Chandigarh: Days after quitting the Congress, where he spent over three decades, senior politician from Punjab Sunil Jakhar joined the Bharatiya Janata Party (BJP) on Thursday, May 19, in Delhi.

Throughout his long political career, spanning over three-and-a-half decades, the former Punjab Congress chief often claimed to have stood for communal harmony and righteousness.

In the past, he has taken on the BJP over a number of issues, including the party’s alleged destruction of the federal structure of the country.

Today, he thanked Prime Minister Narendra Modi and Union home minister Amit Shah as he took membership of party in the presence of its national president, J.P. Nadda

Speculation is rife that he may be nominated to the Rajya Sabha from Rajasthan or that he may be appointed as the party’s Punjab chief.

Punjab is a state which remains out of reach for the saffron party.

In this year’s Punjab assembly polls, the BJP managed to win just two seats with a little less than a 7% vote share. This was largely on account of the hostility the party and the Union government faced from the state’s farmers over the three notorious farm laws, which were eventually repealed.

Through Jakhar, the BJP is attempting to shore up its fragile position in Punjab and wants to use him to keep the Aam Aadmi Party in check which, after forming government in the state, has emerged as a new challenger to the saffron party.

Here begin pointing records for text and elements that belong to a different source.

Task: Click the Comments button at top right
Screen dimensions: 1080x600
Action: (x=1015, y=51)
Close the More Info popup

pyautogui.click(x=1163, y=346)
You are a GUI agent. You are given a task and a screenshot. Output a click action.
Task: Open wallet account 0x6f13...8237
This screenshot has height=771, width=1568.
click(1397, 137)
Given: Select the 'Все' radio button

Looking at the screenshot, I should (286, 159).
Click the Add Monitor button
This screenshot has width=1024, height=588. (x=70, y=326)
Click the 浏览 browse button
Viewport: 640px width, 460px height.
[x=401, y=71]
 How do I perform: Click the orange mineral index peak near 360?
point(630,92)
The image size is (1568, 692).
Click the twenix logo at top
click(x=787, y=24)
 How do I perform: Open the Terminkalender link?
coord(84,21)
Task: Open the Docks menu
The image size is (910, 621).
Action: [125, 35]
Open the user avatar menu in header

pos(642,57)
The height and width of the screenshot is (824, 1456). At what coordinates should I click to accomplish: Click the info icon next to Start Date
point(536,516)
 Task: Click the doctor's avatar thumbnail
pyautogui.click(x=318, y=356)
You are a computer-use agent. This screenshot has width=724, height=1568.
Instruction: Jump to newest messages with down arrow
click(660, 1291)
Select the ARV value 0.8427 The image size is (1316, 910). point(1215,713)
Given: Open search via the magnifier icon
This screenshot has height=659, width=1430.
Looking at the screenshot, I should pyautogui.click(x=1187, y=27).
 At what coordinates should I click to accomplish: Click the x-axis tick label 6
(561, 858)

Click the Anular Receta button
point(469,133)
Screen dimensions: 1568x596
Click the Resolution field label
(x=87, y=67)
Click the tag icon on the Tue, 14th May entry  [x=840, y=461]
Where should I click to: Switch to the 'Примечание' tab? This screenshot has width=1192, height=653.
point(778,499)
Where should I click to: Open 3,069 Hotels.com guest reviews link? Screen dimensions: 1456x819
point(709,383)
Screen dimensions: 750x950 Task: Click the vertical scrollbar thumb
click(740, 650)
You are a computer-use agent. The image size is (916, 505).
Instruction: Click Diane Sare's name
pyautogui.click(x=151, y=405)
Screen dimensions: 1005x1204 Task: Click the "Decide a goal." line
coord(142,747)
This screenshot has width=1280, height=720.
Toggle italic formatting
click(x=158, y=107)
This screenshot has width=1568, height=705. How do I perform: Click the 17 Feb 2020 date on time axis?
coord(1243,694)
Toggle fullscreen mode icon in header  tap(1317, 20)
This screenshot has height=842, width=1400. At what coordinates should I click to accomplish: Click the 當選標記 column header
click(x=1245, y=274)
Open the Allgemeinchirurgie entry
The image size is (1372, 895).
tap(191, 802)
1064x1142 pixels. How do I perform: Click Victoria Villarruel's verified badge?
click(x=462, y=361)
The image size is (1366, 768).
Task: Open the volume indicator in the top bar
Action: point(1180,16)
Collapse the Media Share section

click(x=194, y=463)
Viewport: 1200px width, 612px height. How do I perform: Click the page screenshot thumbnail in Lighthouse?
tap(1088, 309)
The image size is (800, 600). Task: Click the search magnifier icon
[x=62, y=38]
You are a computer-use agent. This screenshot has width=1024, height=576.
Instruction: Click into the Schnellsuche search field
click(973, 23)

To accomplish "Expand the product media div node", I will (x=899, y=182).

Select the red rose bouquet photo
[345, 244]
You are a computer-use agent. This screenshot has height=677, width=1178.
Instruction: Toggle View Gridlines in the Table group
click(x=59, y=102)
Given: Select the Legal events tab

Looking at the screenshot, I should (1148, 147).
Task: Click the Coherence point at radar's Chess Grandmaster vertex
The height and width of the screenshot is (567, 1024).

Never did politics for personal gain: Jakhar 

Jakhar, in his address, claimed that he had never used politics for his own ‘personal gain’ and that he would not do so in the future.

He also said the Congress was like a family to him for 50 years and that breaking ties with party was not a personal problem, but rather, a matter of principle.

“I was not allowed to speak on issues of national interest while in the Congress. When ideologies are relegated to the sidelines, such steps become necessary.” he said after joining the BJP.

He added that Punjab – which he referred to as the land of saints and gurus – is the template for the country because people of all religions live in harmony there. “It even remained unshakeable during the height of terrorism,” he said. But what he said was “unacceptable” to him was the way in which “Congress tried to divide the people of Punjab on caste and religious lines” in the recent elections.

Also read: In Parting Speech, Sunil Jakhar Tears into Gandhis’ Coterie

He said that three generations of his family served Congress, “but I was deeply hurt with the party over the issue of nationalism, unity and brotherhood in Punjab.”

Jakhar said he joined BJP because under Prime Minister Modi, Punjab got the status that it deserved.

“Prime Minister Narendra Modi’s recent move on the 401st birth anniversary of Guru Tegh Bahadur ji from the Red Fort in Delhi was a landmark step that moved even his staunch critics and revealed that he regarded the state as special,” Jakhar said.

Nadda, on his part, said “Jakhar had managed to establish an identity away from his party.”

“In Punjab, there are issues related to drugs and terrorism and it is important that people who have national interest in mind join the BJP,” the BJP chief added.

Nadda said Jakhar joining would not only boost the party in Punjab, but would also strengthen the forces which have a firm belief in ‘nation-building’.

Mixed reactions within the Congress

While the Congress is yet to issue an official statement on Jakhar’s charges, many within the party are not happy.

Raj Kumar Veraka, former Punjab Congress MLA from Amritsar West, told The Wire that Jakhar leaving the Congress was a loss. The party should have contacted him after he decided to quit – which he announced through a Facebook live address last week.

On the other hand, former Punjab chief minister Captain Amarinder Singh welcomed Jakhar’s decision to join the BJP. He said he would be an asset to the party as well as to the Punjab Lok Congress, a political front Singh floated after resigning from the Congress last November and which had entered into a pre-poll alliance with the saffron party.

“When I was the chief minister in the Congress government, Sunil was the Pradesh Congress Committee (PCC) president. Now both of us are again on same side,” Singh said.

Punjab Congress chief Amarinder Singh Raja Warring stated in a tweet that he did not expect Jakhar’s move. He added that Jakhar might have formally joined the BJP only now, but he had started working for the party long before, playing blatantly Hindutva politics and damaging the Congress in every way.

Punjab Youth Congress president Brinder Singh Dhillion tweeted: “…Congress is in its toughest time and if leaders who were closest and enjoyed topmost positions leave at this point of time, it shows the true nature of these leaders. When the time to fight and stand for the party came, the weak ran for safer passages.”

Political legacy

Three-time MLA Jakhar comes from the Bagri-speaking Hindu Jat clan that has got considerable influence in and around Punjab’s Fazilka district from where his family hails.

He first became an MLA in 2002 from Abohar, an assembly segment in Fazilka that has a significant population of Jakhar’s caste and linguistic community in a dozen villages. In 2007 and 2012, he was re-elected from Abohar.

Thereafter, he became an MP after winning a by-election in Gurdaspur. He was the Congress’s chief in Punjab during its second stint in the government between 2017 and 2021, but was replaced by Navjot Singh Sidhu six months before 2022 Punjab elections.

Jakhar owes a lot of his influence to his late father, Balram Jakhar, who is the longest serving Lok Sabha speaker till date.

Balram had a successful stint in state politics up to the 1970s. He even became Leader of the Opposition, a post that his son held three decades later.

Balram, considered a loyalist of the Gandhis, had even served in Prime Minister P.V. Narasimha Rao’s cabinet, as agriculture minister.